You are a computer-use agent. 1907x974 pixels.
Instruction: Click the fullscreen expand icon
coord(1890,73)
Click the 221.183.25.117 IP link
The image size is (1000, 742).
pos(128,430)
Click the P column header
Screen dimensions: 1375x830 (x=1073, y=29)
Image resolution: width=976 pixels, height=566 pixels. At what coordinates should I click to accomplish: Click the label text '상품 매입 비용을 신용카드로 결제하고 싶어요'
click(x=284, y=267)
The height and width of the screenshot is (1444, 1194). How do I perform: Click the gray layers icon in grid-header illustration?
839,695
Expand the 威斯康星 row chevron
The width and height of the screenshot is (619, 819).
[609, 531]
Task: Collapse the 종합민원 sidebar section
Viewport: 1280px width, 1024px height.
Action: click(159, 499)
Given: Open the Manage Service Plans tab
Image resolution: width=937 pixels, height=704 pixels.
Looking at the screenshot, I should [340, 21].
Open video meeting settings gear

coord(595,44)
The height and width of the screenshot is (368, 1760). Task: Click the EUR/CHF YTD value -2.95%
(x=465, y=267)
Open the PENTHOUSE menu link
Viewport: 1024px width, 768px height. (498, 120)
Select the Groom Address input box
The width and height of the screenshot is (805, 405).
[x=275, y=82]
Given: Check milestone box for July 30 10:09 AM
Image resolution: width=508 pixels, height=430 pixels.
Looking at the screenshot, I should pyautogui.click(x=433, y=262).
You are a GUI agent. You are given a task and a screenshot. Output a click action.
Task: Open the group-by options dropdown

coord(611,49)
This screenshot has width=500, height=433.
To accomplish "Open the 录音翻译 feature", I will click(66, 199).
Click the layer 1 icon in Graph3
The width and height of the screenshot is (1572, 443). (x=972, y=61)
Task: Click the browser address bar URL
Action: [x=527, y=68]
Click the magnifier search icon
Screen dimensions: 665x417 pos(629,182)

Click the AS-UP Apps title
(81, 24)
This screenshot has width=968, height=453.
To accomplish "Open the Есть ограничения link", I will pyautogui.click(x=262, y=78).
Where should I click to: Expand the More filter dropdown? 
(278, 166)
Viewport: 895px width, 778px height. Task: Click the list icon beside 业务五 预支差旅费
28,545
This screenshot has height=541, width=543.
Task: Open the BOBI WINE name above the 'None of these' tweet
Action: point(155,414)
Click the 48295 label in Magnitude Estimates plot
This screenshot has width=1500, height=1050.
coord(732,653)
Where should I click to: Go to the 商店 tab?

WHAT THE EXERCISE ASKS:
Set down, exactly as they appear above, all lines from the one that has "Click the P column header" down to the one that has "Given: Open the Manage Service Plans tab", including those two and no others.

EXERCISE ANSWER:
Click the P column header
Screen dimensions: 1375x830 (x=1073, y=29)
Image resolution: width=976 pixels, height=566 pixels. At what coordinates should I click to accomplish: Click the label text '상품 매입 비용을 신용카드로 결제하고 싶어요'
click(x=284, y=267)
The height and width of the screenshot is (1444, 1194). How do I perform: Click the gray layers icon in grid-header illustration?
839,695
Expand the 威斯康星 row chevron
The width and height of the screenshot is (619, 819).
[609, 531]
Task: Collapse the 종합민원 sidebar section
Viewport: 1280px width, 1024px height.
Action: click(159, 499)
Given: Open the Manage Service Plans tab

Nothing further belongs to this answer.